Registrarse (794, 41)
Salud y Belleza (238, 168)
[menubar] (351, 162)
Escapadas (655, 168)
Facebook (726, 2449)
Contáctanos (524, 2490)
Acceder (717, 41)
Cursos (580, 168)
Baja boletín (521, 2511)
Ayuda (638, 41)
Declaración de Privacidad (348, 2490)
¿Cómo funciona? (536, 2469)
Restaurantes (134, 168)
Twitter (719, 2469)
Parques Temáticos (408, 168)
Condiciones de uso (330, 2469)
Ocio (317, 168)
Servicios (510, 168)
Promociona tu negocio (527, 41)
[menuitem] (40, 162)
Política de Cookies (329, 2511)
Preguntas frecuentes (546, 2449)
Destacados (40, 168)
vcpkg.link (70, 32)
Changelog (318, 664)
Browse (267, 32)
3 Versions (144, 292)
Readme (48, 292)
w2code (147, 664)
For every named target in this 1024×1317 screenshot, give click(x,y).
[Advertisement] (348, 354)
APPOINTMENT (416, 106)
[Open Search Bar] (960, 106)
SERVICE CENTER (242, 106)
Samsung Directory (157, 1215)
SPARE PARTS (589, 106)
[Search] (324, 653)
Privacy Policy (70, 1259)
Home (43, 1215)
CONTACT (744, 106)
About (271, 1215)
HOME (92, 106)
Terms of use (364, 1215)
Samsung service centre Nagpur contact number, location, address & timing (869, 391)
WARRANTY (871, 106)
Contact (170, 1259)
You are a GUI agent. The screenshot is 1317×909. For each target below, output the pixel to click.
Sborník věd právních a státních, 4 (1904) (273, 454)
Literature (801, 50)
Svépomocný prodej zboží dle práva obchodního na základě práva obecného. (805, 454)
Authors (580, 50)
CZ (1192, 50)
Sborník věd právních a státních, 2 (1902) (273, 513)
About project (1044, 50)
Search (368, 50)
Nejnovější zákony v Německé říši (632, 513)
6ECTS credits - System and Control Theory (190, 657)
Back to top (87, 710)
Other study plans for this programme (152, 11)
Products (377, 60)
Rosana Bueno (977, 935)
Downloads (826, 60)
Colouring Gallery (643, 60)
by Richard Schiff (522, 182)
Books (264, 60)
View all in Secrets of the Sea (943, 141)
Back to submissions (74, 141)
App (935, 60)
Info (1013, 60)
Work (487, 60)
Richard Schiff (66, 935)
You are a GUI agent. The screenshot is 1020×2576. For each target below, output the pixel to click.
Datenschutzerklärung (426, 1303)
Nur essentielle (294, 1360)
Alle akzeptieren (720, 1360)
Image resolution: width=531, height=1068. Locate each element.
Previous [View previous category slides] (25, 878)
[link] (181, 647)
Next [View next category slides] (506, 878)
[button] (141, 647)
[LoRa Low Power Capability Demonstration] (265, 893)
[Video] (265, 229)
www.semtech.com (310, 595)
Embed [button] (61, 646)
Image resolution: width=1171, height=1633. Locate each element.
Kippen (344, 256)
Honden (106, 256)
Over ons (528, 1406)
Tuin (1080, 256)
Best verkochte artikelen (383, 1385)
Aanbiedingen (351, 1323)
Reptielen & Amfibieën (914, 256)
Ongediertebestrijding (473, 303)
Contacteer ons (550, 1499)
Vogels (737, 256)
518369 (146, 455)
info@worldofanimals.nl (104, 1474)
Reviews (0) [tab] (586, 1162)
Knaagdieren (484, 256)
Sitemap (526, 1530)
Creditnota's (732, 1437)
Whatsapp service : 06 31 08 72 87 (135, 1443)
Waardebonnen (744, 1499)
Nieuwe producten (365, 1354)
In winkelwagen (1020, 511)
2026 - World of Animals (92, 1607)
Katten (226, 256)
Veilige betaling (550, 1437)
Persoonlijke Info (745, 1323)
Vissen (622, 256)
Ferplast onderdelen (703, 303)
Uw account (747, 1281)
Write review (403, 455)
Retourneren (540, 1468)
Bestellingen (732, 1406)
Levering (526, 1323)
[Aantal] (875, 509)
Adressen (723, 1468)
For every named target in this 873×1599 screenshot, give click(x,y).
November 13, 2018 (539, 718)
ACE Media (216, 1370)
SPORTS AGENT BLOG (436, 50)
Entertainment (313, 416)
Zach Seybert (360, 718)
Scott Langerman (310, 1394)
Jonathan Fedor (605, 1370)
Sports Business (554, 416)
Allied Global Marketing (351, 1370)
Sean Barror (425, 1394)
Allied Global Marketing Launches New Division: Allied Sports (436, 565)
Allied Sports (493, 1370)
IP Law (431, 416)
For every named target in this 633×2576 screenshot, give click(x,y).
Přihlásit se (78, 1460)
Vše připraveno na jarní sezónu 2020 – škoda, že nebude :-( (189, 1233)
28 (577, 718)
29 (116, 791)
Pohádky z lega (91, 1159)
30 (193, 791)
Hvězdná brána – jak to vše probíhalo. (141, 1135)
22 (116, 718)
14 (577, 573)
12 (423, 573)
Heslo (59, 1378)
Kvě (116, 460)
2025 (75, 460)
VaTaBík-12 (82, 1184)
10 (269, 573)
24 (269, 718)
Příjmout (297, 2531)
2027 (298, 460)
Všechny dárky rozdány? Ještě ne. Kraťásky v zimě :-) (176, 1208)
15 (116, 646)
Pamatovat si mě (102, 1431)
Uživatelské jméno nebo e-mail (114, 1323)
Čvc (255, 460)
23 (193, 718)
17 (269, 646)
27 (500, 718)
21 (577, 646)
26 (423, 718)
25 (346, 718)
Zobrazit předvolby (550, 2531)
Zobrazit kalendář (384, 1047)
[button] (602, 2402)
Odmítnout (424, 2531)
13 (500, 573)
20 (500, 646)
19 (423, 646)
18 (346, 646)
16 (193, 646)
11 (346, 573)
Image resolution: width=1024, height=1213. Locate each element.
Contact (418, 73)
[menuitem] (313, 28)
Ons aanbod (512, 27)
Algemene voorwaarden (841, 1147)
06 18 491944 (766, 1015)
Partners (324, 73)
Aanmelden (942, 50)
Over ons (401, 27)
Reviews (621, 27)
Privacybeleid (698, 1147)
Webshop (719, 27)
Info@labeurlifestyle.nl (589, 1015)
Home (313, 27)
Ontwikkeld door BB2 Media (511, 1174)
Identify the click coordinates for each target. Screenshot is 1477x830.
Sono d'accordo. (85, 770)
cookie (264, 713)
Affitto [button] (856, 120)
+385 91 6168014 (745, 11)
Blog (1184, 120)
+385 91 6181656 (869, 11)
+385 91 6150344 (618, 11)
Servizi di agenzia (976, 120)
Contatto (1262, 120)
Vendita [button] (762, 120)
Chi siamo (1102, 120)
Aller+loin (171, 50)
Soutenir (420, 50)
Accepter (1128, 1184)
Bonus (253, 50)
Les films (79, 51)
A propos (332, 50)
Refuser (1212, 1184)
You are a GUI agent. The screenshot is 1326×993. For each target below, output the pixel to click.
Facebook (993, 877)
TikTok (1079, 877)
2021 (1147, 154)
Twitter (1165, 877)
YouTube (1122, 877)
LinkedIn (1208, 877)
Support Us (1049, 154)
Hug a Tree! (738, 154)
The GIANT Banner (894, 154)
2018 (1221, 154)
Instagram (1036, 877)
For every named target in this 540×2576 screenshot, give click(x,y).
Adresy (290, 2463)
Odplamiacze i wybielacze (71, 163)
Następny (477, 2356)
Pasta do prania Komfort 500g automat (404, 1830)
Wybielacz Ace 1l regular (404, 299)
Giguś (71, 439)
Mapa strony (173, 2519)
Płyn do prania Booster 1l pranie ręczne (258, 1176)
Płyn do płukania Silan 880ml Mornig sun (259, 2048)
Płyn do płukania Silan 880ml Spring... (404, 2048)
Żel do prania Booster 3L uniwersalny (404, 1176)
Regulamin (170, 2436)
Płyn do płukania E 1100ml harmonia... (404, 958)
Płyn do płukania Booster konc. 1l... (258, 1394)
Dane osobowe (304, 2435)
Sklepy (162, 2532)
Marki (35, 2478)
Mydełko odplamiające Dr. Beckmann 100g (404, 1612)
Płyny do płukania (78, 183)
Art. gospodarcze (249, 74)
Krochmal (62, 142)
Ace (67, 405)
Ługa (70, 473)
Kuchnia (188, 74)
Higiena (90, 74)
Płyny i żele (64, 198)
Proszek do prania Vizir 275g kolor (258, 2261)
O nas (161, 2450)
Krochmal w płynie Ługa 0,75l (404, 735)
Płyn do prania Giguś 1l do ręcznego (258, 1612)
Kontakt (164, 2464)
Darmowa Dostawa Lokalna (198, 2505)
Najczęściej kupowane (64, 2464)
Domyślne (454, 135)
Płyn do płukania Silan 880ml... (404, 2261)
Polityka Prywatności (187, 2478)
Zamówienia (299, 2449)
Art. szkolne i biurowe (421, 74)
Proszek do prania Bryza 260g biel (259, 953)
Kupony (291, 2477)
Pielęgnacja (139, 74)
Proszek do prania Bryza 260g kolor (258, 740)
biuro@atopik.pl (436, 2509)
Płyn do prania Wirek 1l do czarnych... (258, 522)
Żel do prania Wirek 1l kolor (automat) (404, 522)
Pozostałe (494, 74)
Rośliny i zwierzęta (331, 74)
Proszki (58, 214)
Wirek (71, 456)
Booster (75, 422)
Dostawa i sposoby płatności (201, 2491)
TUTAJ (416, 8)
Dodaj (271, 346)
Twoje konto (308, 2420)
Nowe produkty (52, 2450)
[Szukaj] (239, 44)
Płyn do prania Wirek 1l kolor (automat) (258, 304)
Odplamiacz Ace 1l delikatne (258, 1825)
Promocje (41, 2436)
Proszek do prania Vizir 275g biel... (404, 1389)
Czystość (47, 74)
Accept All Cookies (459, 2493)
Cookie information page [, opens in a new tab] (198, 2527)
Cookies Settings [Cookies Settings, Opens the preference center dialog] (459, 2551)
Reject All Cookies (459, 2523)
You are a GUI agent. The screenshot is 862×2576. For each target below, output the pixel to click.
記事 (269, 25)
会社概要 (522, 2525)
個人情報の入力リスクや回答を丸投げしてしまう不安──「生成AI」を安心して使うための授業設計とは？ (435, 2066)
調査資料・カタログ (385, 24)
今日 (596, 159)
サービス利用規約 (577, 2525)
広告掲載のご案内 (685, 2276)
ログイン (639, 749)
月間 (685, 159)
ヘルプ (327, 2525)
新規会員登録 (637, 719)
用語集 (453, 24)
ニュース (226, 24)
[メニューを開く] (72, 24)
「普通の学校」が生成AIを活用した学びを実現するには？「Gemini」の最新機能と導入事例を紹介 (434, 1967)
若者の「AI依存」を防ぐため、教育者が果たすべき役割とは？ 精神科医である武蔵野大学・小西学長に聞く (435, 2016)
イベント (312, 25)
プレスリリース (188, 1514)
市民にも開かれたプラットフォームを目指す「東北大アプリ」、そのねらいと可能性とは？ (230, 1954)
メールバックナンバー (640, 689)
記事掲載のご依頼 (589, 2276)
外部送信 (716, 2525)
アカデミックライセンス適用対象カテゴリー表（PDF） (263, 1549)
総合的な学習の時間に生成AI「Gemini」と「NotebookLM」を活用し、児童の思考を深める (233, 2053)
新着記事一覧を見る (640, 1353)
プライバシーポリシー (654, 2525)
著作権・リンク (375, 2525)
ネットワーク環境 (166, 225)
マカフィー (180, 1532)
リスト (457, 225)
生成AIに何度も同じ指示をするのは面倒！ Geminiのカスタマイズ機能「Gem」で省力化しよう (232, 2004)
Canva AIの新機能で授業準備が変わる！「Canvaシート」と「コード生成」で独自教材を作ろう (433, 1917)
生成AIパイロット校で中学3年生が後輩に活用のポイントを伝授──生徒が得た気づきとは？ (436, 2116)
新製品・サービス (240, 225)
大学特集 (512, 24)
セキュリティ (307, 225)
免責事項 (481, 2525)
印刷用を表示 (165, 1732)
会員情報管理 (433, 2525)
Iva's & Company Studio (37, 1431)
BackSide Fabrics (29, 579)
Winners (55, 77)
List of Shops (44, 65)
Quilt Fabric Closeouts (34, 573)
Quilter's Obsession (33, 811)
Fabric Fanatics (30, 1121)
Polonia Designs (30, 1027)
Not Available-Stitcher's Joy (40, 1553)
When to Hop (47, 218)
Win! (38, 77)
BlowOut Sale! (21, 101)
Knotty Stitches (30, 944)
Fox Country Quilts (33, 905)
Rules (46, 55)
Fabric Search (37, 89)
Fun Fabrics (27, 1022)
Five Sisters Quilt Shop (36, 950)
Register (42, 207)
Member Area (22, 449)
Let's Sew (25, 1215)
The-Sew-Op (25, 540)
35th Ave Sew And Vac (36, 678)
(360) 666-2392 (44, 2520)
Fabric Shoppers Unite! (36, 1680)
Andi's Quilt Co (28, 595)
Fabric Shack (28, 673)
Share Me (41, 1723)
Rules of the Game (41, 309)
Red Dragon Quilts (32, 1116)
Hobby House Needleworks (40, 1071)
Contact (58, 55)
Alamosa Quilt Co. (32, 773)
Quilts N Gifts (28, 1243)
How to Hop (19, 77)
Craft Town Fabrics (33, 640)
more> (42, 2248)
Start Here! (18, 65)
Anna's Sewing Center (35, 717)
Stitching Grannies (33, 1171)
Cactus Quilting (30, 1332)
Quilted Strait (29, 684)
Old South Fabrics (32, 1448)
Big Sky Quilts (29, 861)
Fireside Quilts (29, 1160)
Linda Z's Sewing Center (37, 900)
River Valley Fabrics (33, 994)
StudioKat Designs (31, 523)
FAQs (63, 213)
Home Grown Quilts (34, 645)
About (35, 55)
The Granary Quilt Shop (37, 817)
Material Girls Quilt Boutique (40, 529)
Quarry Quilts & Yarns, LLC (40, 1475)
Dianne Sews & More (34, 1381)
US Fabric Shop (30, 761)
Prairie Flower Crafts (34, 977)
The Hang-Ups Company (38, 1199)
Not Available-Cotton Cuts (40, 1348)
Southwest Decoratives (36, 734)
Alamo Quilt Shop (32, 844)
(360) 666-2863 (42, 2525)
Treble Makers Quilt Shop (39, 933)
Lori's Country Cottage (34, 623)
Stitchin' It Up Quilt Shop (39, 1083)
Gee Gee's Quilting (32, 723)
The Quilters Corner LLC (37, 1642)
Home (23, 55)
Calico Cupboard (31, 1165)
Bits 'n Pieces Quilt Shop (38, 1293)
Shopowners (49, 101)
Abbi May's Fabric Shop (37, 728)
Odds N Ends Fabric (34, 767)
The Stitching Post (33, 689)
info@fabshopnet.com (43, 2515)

══════════════════════════════

EXERCISE REQUIREMENTS
Please turn the items from the line containing "CZ (1192, 50)" through the line containing "[link] (181, 647)" into a JSON list of strings, one string per line, skipping blank lines.

ANSWER BELOW
[
  "CZ (1192, 50)",
  "Sborník věd právních a státních, 2 (1902) (273, 513)",
  "About project (1044, 50)",
  "Search (368, 50)",
  "Nejnovější zákony v Německé říši (632, 513)",
  "6ECTS credits - System and Control Theory (190, 657)",
  "Back to top (87, 710)",
  "Other study plans for this programme (152, 11)",
  "Products (377, 60)",
  "Rosana Bueno (977, 935)",
  "Downloads (826, 60)",
  "Colouring Gallery (643, 60)",
  "by Richard Schiff (522, 182)",
  "Books (264, 60)",
  "View all in Secrets of the Sea (943, 141)",
  "Back to submissions (74, 141)",
  "App (935, 60)",
  "Info (1013, 60)",
  "Work (487, 60)",
  "Richard Schiff (66, 935)",
  "You are a GUI agent. The screenshot is 1020×2576. For each target below, output the pixel to click.",
  "Datenschutzerklärung (426, 1303)",
  "Nur essentielle (294, 1360)",
  "Alle akzeptieren (720, 1360)",
  "Image resolution: width=531, height=1068. Locate each element.",
  "Previous [View previous category slides] (25, 878)",
  "[link] (181, 647)"
]